:: What the task requires ::
With pictures left out, output exactly the lines of the listing below from the line that has "Given: Expand the" to the line that has "The height and width of the screenshot is (425, 795).", both lines kept.

:: Material for this exercise ::

====

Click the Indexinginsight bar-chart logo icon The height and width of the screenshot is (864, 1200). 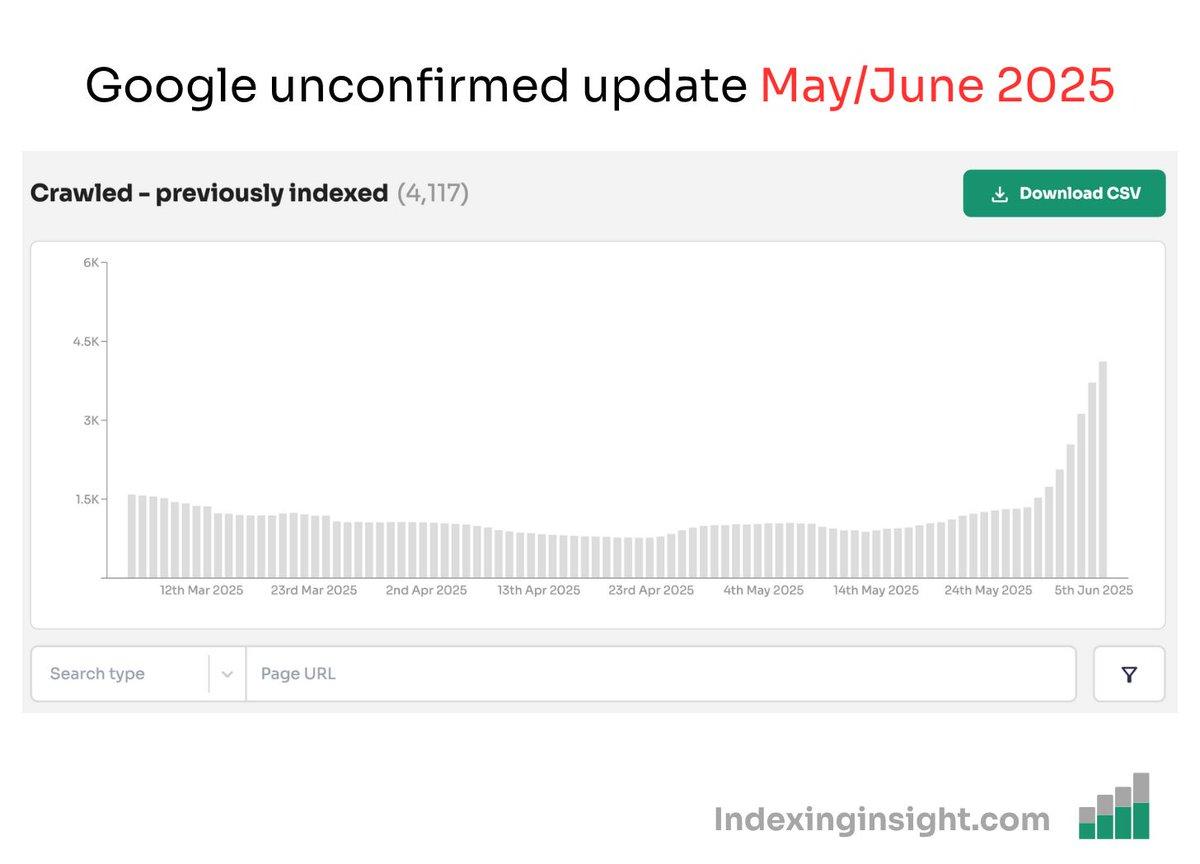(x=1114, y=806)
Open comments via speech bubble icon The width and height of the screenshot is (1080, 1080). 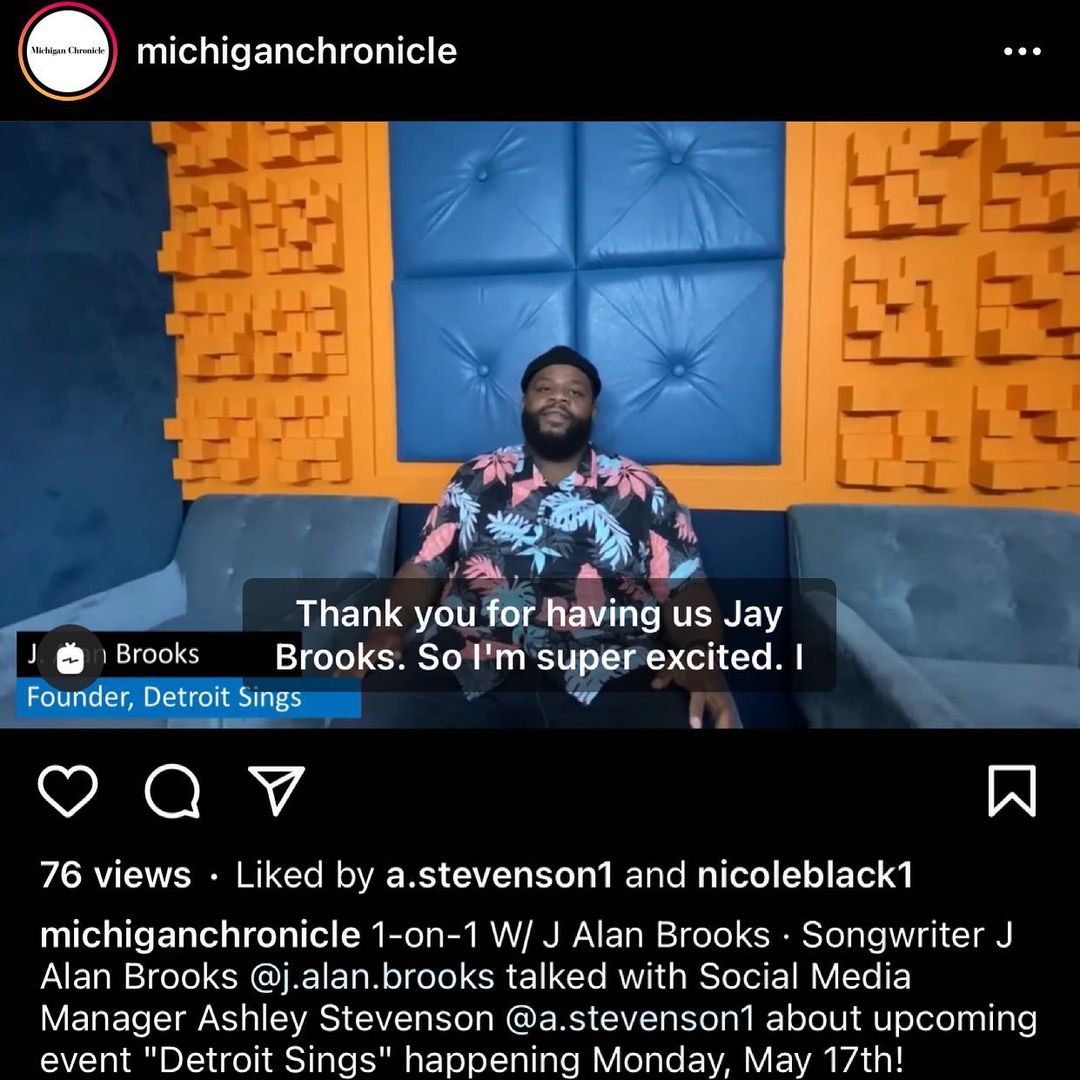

====

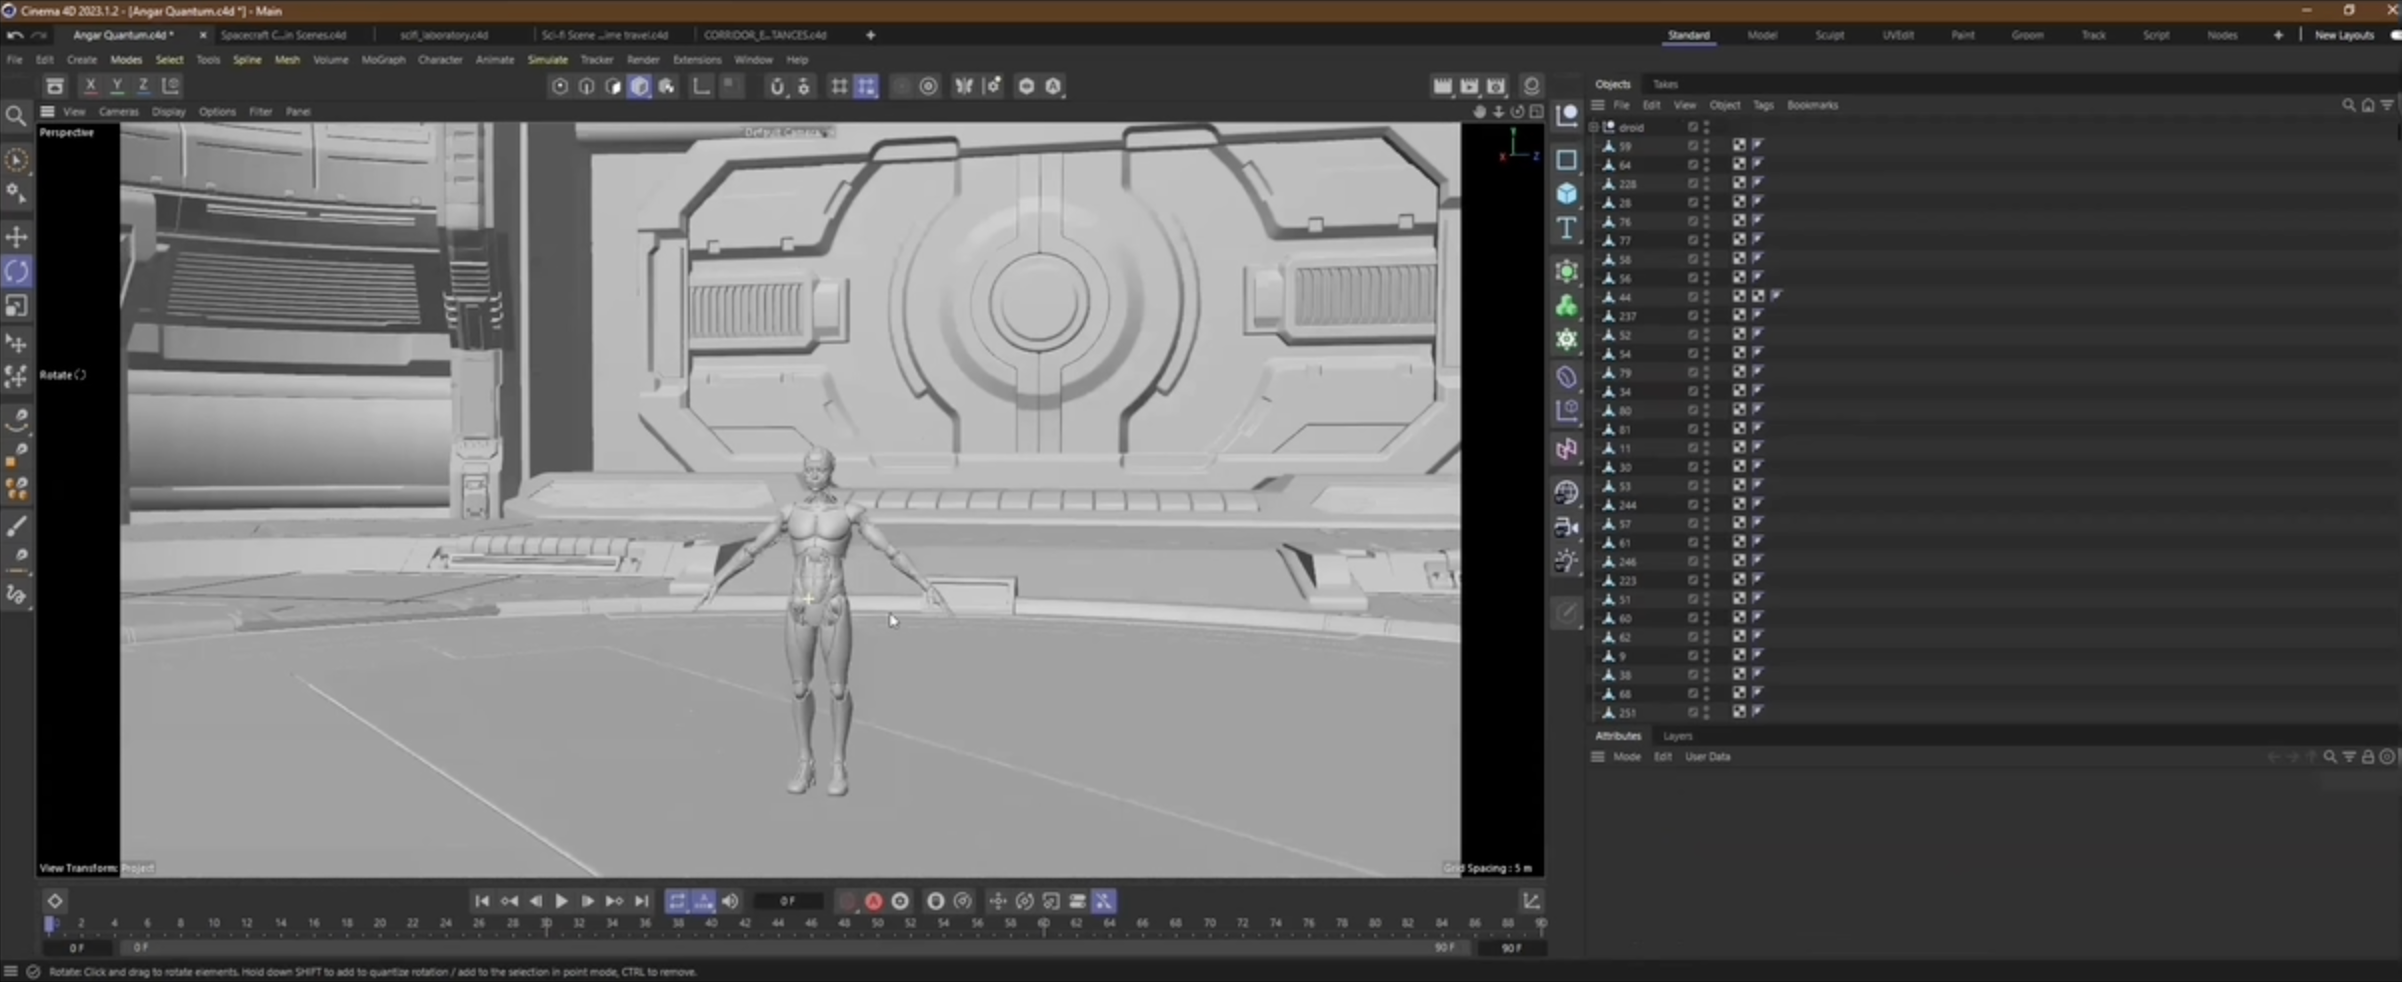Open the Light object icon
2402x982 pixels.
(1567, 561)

====

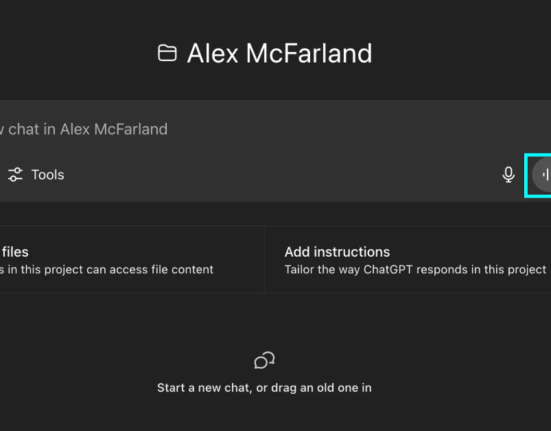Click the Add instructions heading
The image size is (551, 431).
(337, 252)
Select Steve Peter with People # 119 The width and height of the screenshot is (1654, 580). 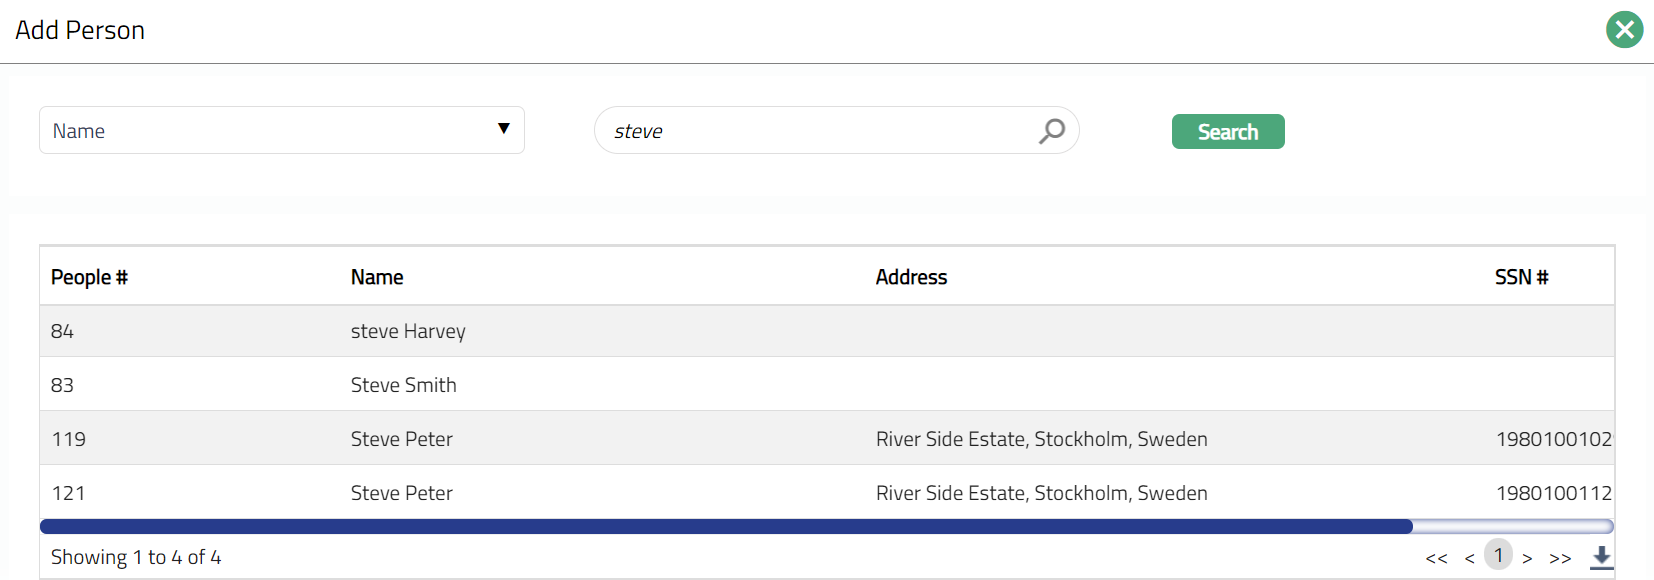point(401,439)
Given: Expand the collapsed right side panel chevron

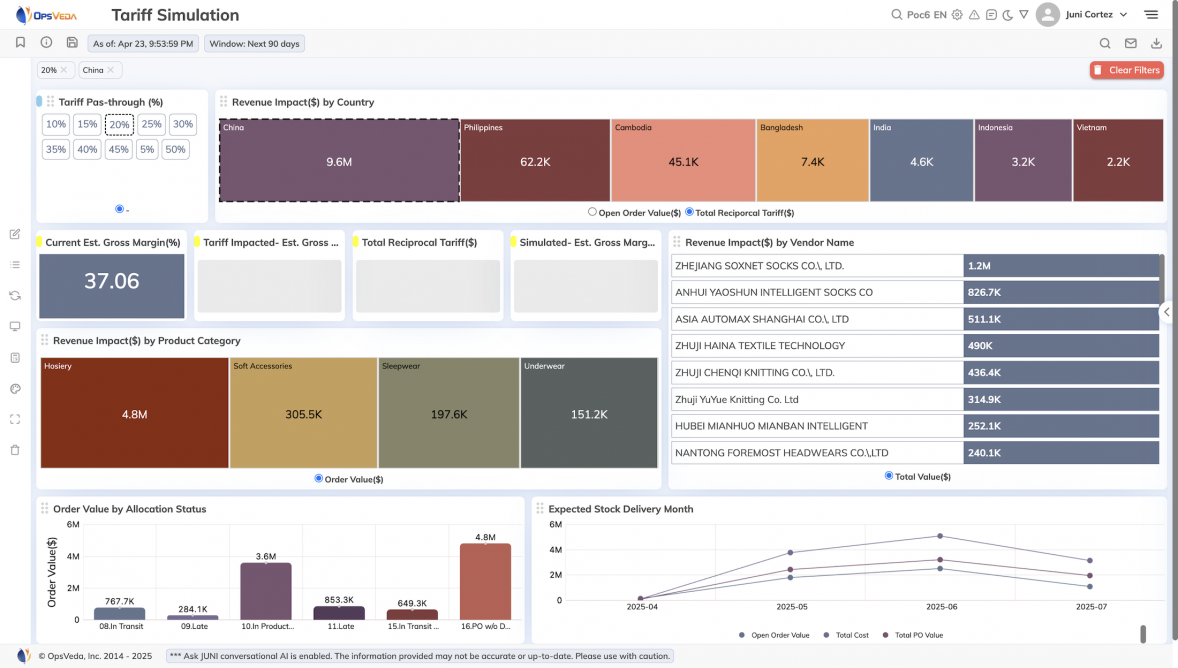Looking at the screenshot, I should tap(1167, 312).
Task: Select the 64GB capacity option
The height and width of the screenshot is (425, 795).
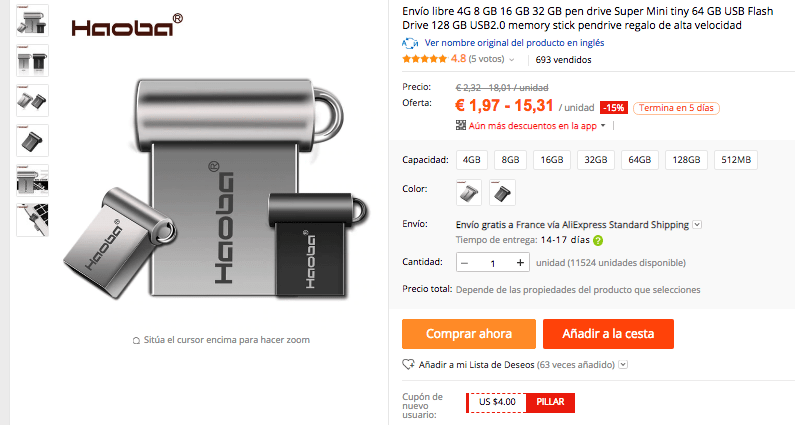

====

:: Written answer ::
Given: Expand the collapsed right side panel chevron

Looking at the screenshot, I should tap(1167, 312).
Task: Select the 64GB capacity option
The height and width of the screenshot is (425, 795).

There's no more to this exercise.